The number of BISP beneficiaries declined by 820,165 after the re-verification of the beneficiaries exercise, completed in December 2019, revealed they were not eligible to receive the funds, which would save BISP around 16.4 billion rupees. However the raise of 500 rupees per remaining beneficiaries per quarter (estimated at 3,479,935 assuming there have been no additions to the number of beneficiaries) implies an additional 19 billion rupees or a total of 76 billion rupees for the year. This leaves only 44 billion rupees for Waseela-i-Haq, Waseela-i-Rozgar, Waseela-i-Sehat, Waseela-i-Taleem (good programmes all) - an appallingly low amount raising the possibility of inadequate allocations to achieve the salutary objective of reducing the numbers below the poverty line.

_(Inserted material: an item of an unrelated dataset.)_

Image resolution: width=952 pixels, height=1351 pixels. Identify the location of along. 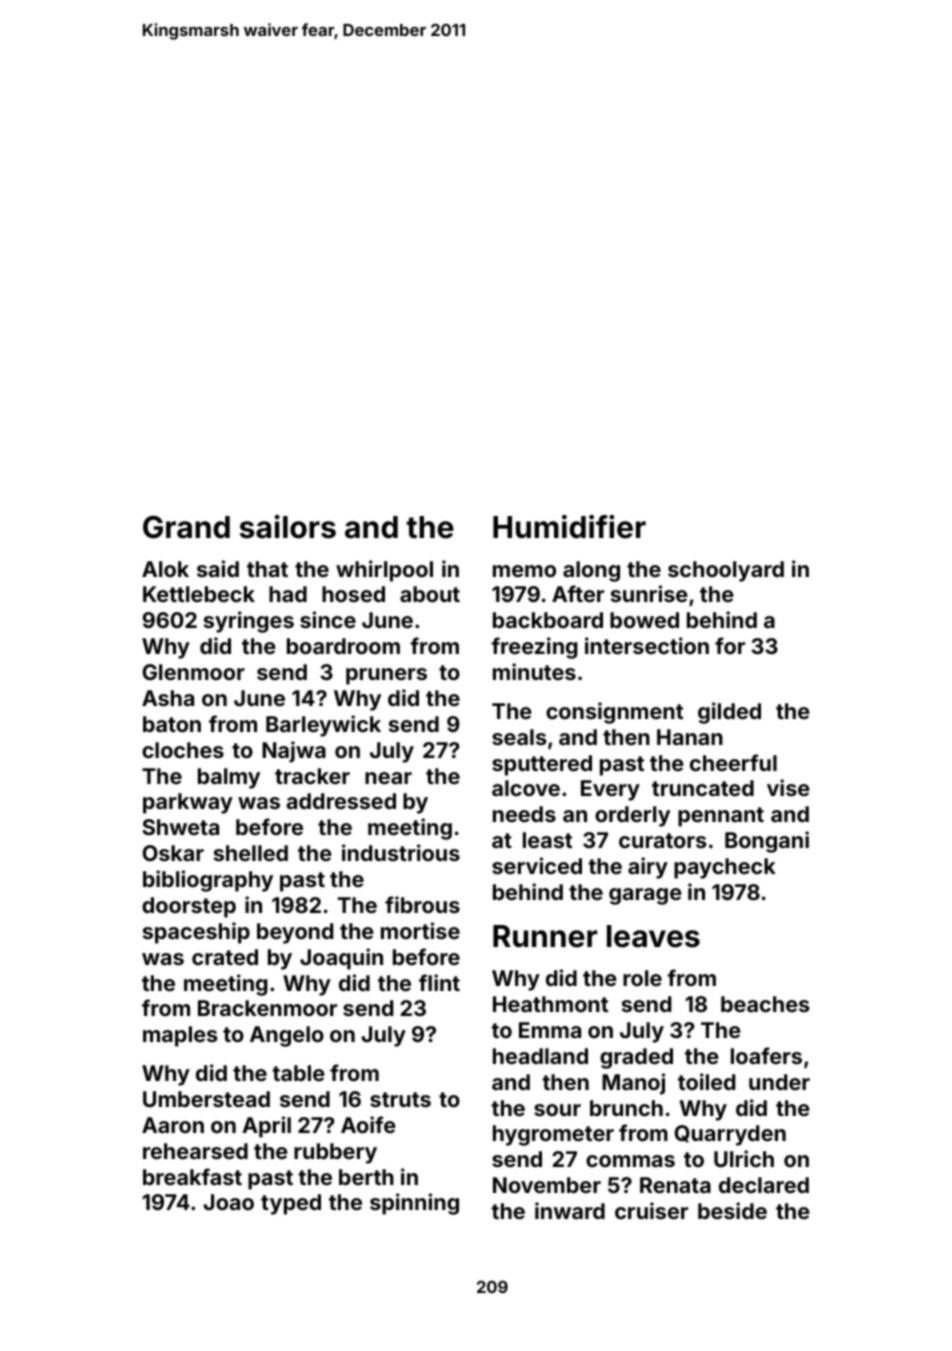
(591, 571).
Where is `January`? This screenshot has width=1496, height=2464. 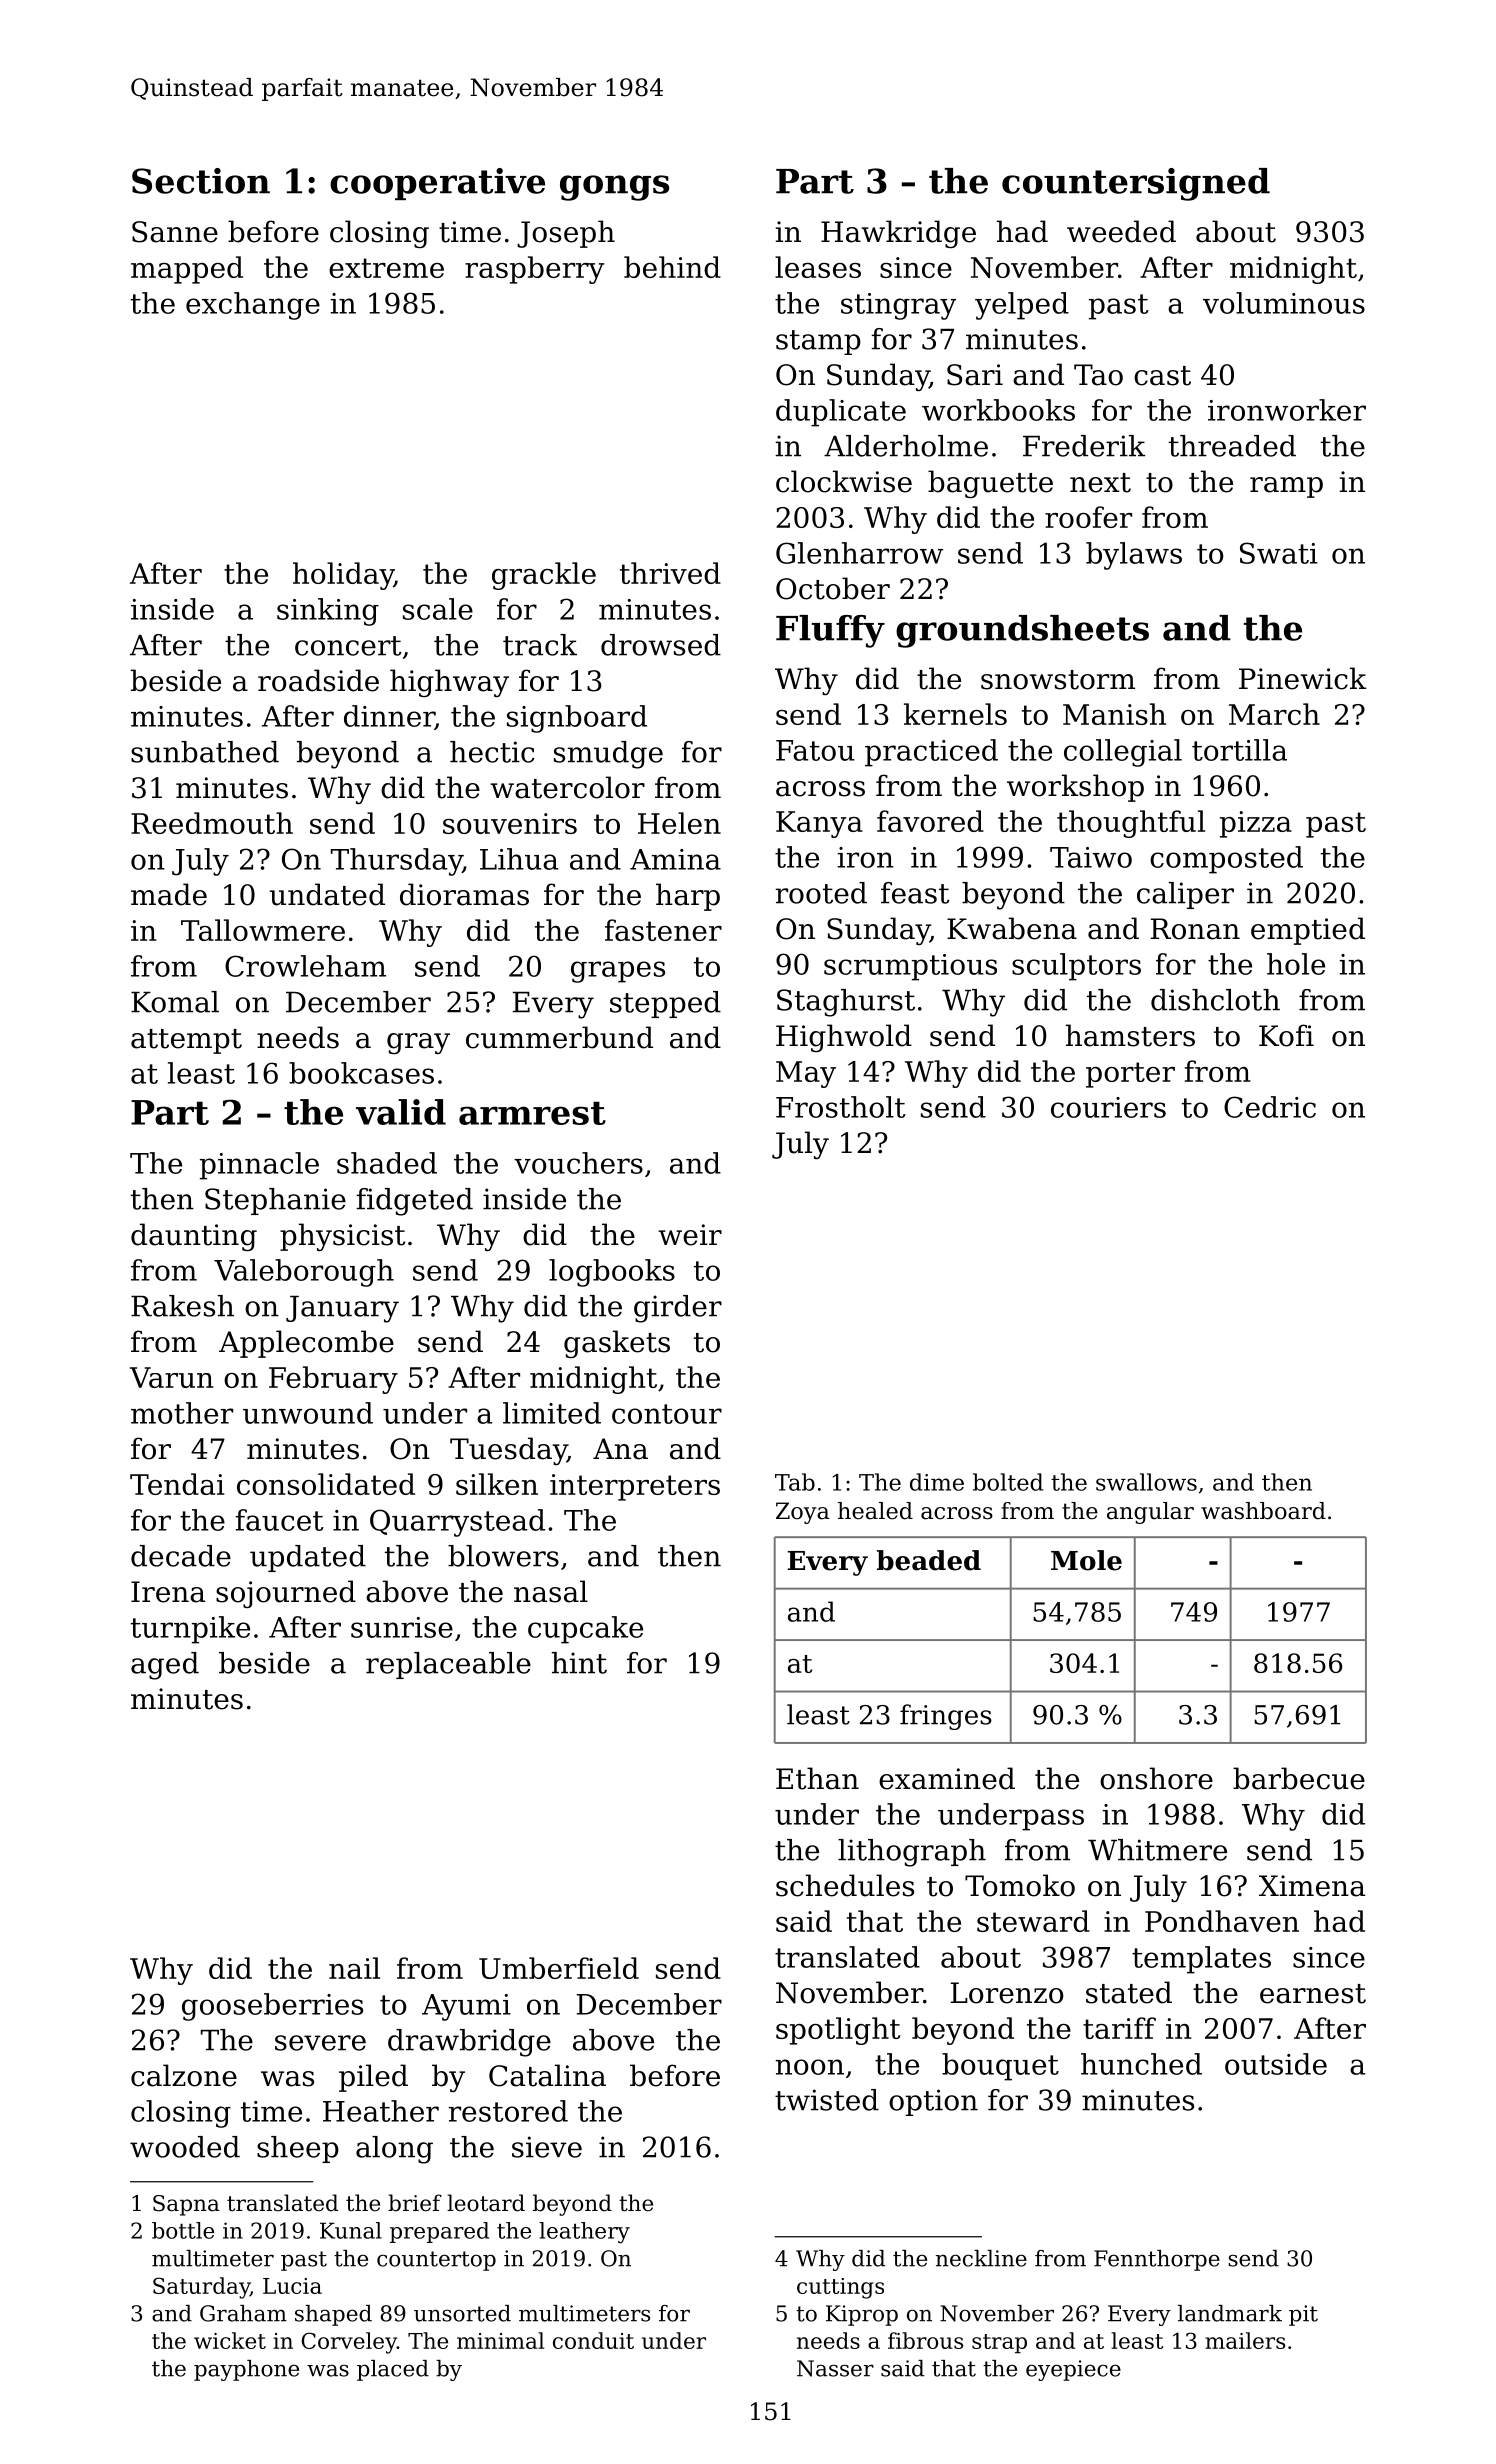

What one can unambiguously support is the Prime Minister's langar khanas, safe houses and soup kitchens in one, for the poor, the vulnerable and the homeless. Reports in the electronic media have shown the Prime Minister visiting these langar khanas as well as positive views expressed by the beneficiaries, including labourers; however, there is no independent assessment of exactly how many are currently operating, and who are the main beneficiaries (transient labour or the homeless, and the number of men/women/children). Official sources indicate more than 150 Ehsaas langar distributors provide meals to almost more than 80,000 to 90,000 people a day. Prime Minister Imran Khan has consistently stated that Pakistanis are the most generous people in the world in giving to charity, and pre-langar khanas' launch, free food in huge cauldrons was visibly being distributed in mazaars (shrines) as well as in designated areas of several cities. In this context his decision to set up safe houses was a good one as charities have taken over providing food for those in the langar khanas.
However, it is recommended that Imran Khan re-launches one extremely good policy that was successfully implemented by Chaudhry Pervez Elahi in 2004 when he was Chief Minister Punjab. A rehabilitation and training programme for beggar and disabled children was established under Dr Faiza Asghar, Advisor to the then Chief Minister. A dedicated phone line, open to the general public, to refer a child beggar at a specific location was set up; officials would be promptly dispatched to bring the child to the centre who would be given the option to leave with his parents/guardians if he so desired, though the option was available only once, or else to stay in the centre to be trained/educated. Sadly, Shahbaz Sharif disbanded the programme simply because it was the brainchild of his nemesis, a rather immature approach to a good strategy. One hopes that Imran Khan re-launches this programme.
To conclude, the Ehsaas programme is a well thought-out desirable programme (more detailed than Ahsan Iqbal's Vision 2025 though the objectives are hauntingly similar) with implementation weaknesses mainly sourced to lack of funding as well as the continuing tendency of the administration to minimize previous administrations' social protection programmes. That needs to change because such an approach minimizes valuable lessons learned.